Now I know Logic Apps better than the average developer, but even then this entire logic app took about 45 minutes to build. 23 lines of code, 3 out-of-the-box connectors, and 1 workflow later, I get rich insights into the videos captured by my IoT doorbell. How much do I have to pay for this science fiction fantasy come to life? Assuming I get 3 visitors a day, it’d come to about ~$0.18 a month. All told my entire serverless project to this point is less than $2 a month.
Making my doorbell detection smarter
Now that my videos are automatically being uploaded and analyzed into my Cosmos DB account and Video Indexer profile, what can I do more? Well first off, when the initial videos started coming in, all of the faces were “unknown.” Unfortunately no celebrities have been visiting, so the cognitive service doesn’t recognize any of the faces.

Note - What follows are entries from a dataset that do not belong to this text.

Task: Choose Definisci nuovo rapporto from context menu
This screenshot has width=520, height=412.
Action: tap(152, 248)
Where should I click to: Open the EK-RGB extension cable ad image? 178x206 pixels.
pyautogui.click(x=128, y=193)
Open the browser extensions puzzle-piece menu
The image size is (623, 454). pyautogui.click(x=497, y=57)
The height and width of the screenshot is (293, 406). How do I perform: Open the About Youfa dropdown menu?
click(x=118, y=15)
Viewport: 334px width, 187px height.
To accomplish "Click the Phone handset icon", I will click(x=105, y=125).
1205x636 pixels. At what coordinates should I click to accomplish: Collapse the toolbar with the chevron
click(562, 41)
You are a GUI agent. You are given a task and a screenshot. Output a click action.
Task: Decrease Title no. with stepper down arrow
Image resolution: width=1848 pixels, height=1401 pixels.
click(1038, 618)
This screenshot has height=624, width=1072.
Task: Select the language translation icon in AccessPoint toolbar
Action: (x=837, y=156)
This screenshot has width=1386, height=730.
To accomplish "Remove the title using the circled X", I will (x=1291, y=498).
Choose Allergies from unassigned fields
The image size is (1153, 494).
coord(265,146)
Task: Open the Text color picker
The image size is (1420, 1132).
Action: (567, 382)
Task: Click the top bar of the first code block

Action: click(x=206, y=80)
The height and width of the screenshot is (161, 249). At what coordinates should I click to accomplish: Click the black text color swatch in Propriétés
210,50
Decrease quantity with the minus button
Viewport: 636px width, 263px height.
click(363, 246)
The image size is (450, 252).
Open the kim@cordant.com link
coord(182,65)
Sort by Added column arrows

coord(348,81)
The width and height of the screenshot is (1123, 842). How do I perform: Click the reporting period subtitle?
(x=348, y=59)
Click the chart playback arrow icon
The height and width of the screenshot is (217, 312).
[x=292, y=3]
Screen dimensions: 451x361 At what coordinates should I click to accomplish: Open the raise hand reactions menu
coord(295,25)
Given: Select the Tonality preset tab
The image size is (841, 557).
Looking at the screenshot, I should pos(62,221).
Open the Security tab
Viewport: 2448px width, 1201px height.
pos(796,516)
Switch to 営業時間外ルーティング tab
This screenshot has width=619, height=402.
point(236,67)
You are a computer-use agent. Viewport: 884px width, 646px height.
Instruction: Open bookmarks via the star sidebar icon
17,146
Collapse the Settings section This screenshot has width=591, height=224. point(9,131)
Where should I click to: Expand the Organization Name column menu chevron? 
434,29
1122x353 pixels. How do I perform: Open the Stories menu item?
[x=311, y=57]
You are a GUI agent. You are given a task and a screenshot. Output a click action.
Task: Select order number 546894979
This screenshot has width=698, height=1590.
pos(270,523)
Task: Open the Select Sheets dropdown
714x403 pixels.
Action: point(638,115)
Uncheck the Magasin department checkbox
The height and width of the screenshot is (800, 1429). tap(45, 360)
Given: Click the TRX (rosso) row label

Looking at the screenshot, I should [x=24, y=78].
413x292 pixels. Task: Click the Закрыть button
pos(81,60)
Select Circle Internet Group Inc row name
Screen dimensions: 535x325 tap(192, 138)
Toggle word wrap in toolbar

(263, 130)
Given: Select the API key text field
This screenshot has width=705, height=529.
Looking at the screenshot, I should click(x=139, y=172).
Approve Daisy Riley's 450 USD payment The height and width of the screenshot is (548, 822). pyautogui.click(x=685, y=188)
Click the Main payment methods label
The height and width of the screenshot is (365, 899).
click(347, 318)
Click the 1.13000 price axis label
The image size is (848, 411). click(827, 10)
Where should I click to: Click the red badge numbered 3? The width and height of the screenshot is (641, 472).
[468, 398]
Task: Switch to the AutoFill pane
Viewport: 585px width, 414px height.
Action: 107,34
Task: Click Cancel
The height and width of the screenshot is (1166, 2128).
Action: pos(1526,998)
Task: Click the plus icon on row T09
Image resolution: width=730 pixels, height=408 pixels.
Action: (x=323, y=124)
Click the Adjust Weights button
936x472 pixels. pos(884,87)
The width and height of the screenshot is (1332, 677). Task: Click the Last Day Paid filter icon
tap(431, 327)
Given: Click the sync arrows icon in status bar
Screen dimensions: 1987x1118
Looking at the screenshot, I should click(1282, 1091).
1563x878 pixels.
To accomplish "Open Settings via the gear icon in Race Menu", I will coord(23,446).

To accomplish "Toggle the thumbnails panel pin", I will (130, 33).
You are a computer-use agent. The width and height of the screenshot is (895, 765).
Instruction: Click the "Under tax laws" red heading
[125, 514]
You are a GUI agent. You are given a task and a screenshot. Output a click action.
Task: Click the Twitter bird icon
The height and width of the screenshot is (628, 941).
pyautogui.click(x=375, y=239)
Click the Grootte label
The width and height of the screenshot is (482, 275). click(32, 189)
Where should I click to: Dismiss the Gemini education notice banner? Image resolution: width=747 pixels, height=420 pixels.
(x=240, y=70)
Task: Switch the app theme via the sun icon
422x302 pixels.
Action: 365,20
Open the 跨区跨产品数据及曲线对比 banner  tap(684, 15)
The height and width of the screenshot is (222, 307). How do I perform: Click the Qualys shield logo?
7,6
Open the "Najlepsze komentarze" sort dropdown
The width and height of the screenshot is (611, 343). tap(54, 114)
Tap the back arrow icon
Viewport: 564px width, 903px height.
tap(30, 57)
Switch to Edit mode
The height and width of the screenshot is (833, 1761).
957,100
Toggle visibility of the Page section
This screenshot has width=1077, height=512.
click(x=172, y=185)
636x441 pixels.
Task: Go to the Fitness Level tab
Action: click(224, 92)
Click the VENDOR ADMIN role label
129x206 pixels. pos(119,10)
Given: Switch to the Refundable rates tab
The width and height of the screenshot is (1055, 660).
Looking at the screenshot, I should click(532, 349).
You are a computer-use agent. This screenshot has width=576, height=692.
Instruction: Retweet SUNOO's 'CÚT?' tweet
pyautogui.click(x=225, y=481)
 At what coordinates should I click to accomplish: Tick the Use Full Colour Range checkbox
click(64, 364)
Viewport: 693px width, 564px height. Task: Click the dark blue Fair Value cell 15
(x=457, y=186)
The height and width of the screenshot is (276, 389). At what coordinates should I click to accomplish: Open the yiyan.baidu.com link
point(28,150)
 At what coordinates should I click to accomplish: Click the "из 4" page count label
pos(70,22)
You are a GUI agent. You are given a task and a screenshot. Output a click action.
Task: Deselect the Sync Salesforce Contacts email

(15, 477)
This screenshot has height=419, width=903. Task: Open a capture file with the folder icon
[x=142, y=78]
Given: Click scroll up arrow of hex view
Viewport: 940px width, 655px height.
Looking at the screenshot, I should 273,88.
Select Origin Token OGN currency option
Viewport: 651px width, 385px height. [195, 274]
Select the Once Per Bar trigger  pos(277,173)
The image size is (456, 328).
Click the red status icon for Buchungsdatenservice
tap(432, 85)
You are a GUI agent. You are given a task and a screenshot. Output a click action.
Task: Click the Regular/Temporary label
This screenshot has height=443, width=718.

No worries though — I can “train” my profile and teach it about the faces it is seeing. After opening a recording in the Video Indexer portal, I can replace the label “Unknown Person” with their name. Next time they show up in a video, Video Indexer recognizes them and will correctly assign a name. This same type of learning can be applied to the audio transcripts as well, so I can start to teach my profile about the words it may expect to hear on my doorstep to get more accurate results. While the results aren’t perfect — sometimes the quality of video or angle isn’t quite good enough to pick up a face — it works often enough that I’m very happy with the results.
You may be asking: “Does anyone really need an in-depth historic analysis of the patterns of faces that appear on their doorstep every month?” Maybe not. But for less than a cup of coffee a month, why not create my own doorstep version of HAL 9000 so my home may one day turn against me?